WRITTEN EXERCISE
Please transcribe the data below from the line with "Click the plot title O8-Wb" up to and including the line with "tap(196, 397)", word for word, and omit the pictures.

RECORDED DATA
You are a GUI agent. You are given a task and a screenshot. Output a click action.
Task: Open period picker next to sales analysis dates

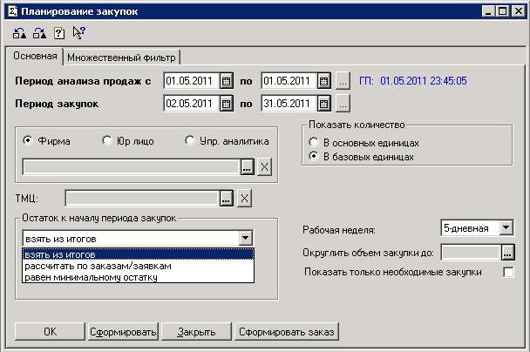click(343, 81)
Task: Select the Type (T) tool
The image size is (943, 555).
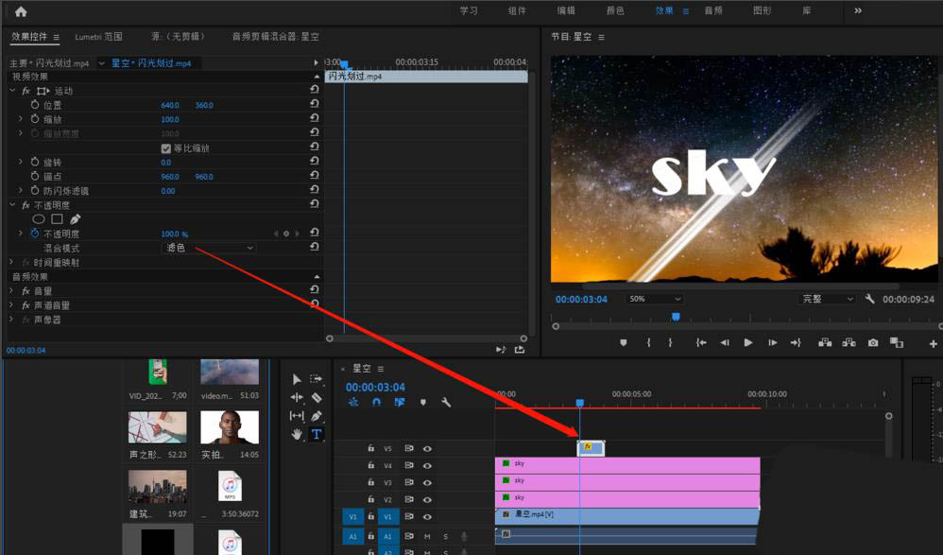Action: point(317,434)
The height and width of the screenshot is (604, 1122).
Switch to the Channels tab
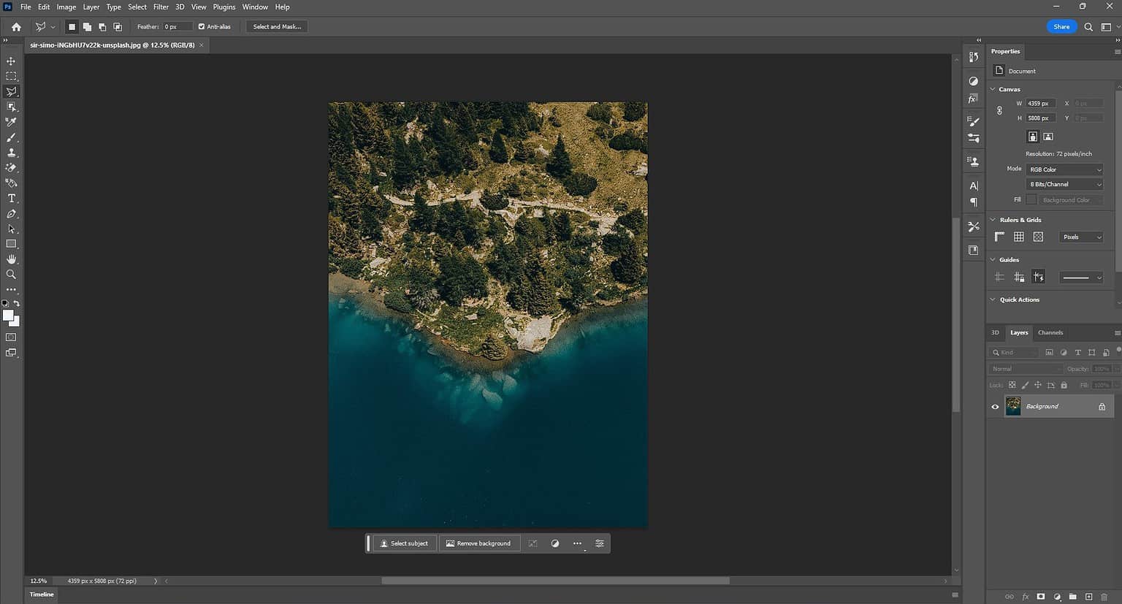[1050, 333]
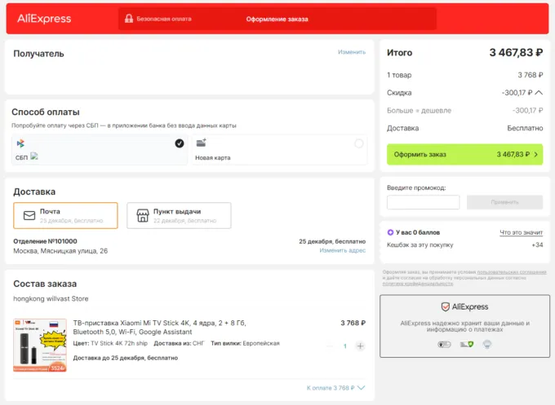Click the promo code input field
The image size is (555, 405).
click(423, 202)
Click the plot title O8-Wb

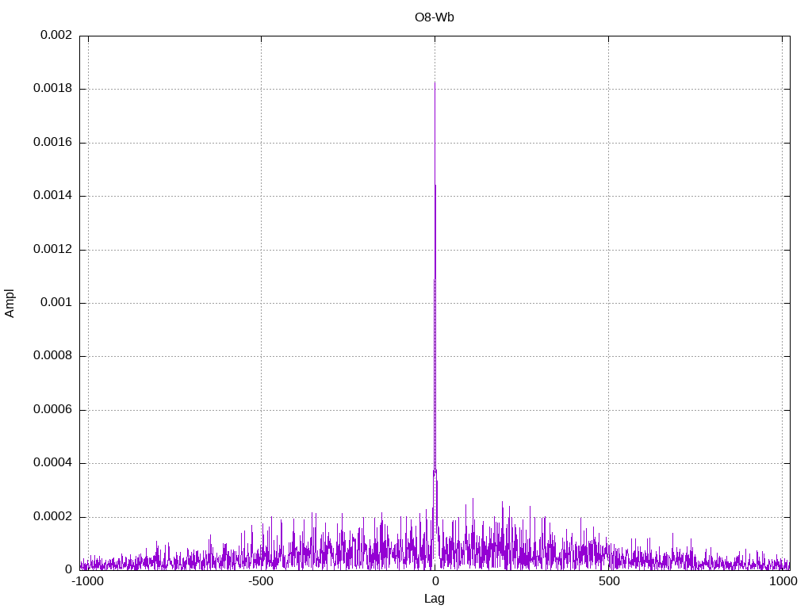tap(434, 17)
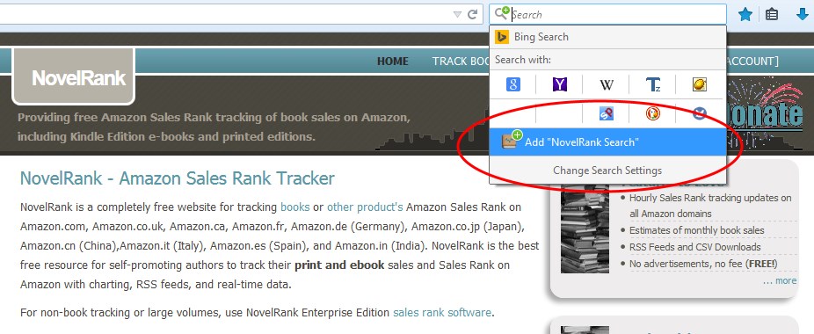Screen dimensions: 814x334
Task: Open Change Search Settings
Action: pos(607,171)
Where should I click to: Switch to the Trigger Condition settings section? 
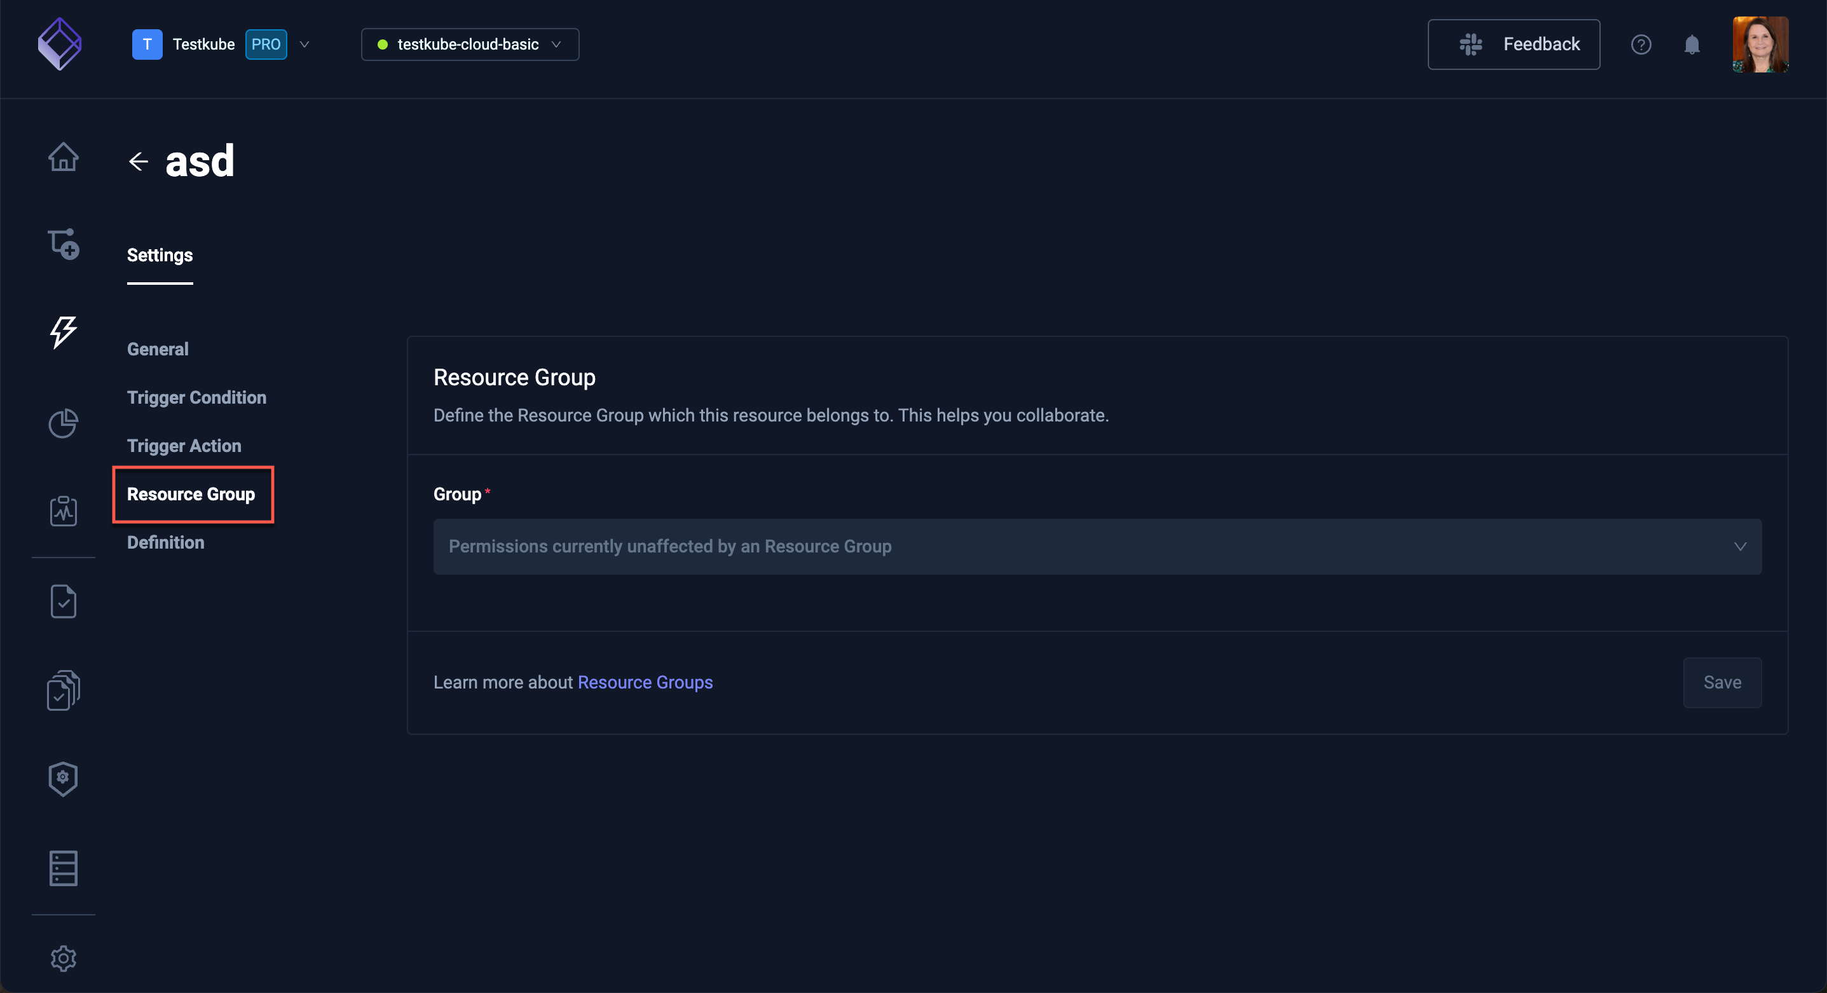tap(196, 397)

==

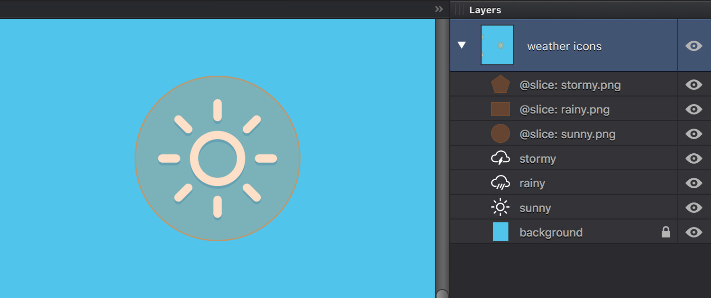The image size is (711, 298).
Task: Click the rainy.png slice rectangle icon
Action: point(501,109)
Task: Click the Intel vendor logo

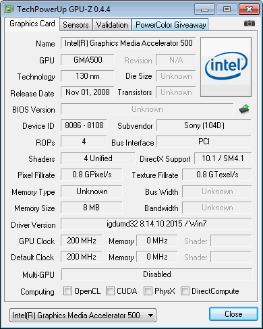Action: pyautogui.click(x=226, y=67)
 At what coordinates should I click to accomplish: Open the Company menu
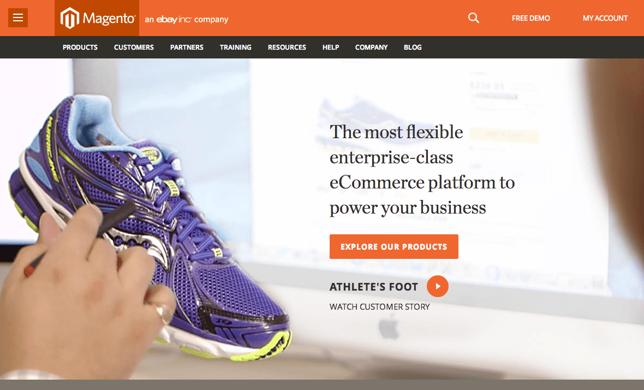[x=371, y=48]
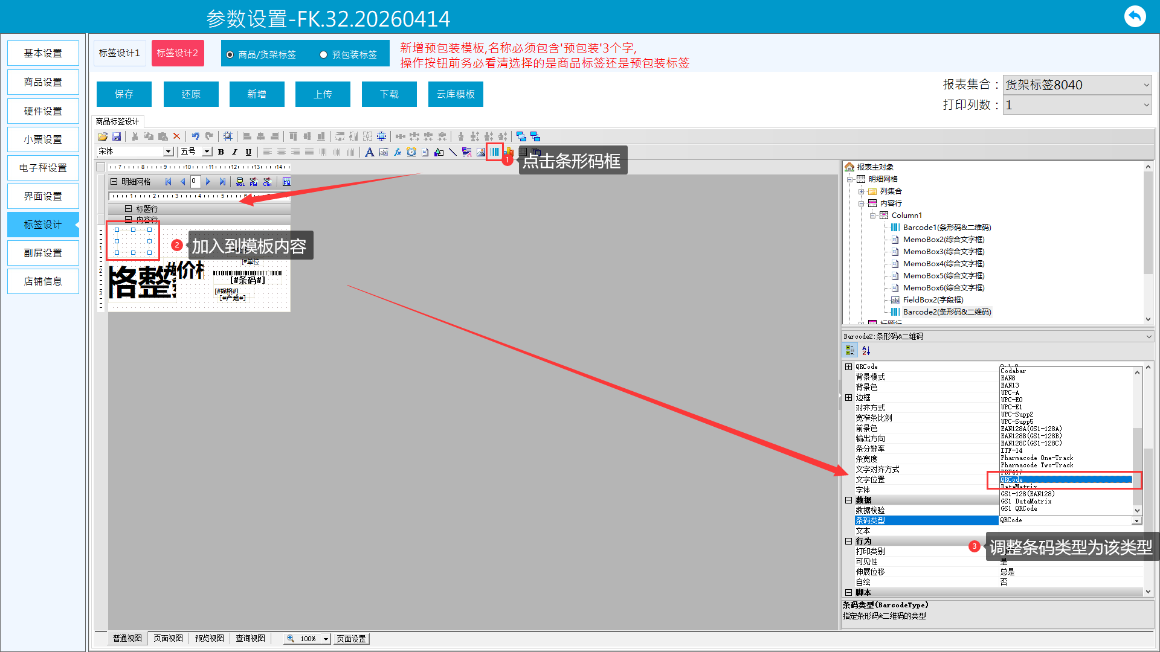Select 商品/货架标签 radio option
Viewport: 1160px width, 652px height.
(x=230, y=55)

---

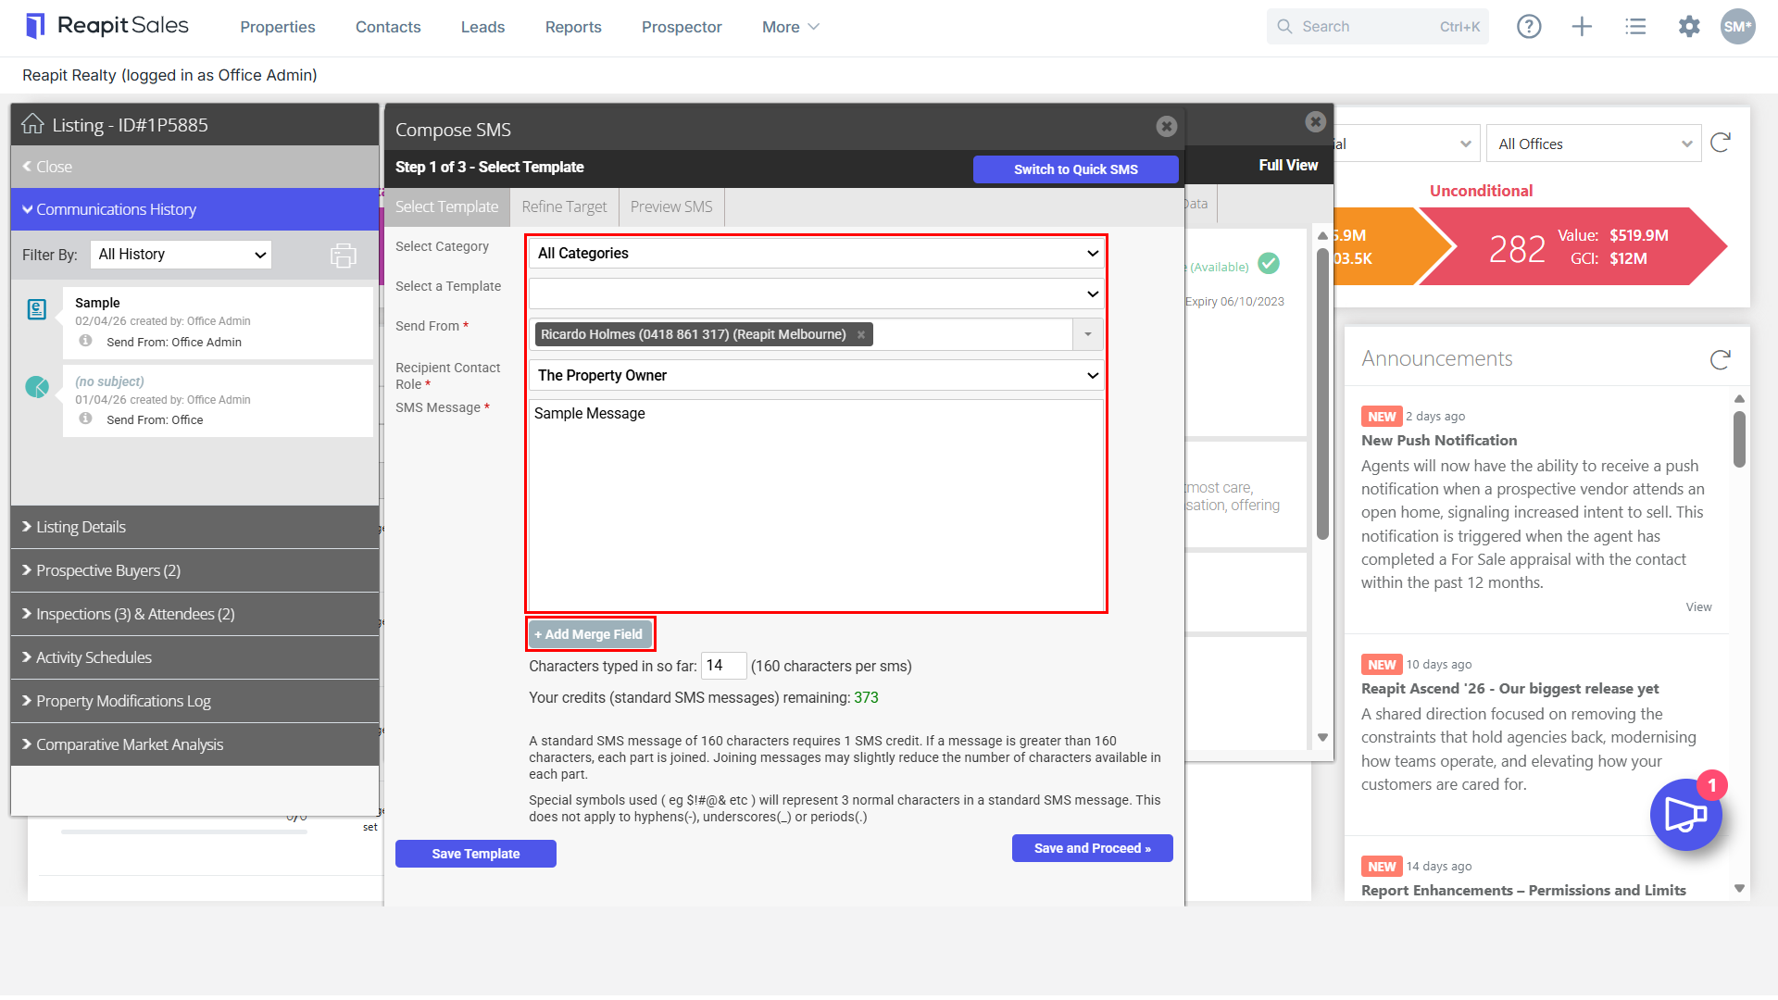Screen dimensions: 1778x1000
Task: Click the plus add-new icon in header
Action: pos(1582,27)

ANSWER TO THE EXERCISE
Click the plot title O8-Wb

tap(434, 17)
Screen dimensions: 814x334
Task: Open Change Search Settings
Action: pos(607,171)
Where should I click to: Switch to the Trigger Condition settings section? 
tap(196, 397)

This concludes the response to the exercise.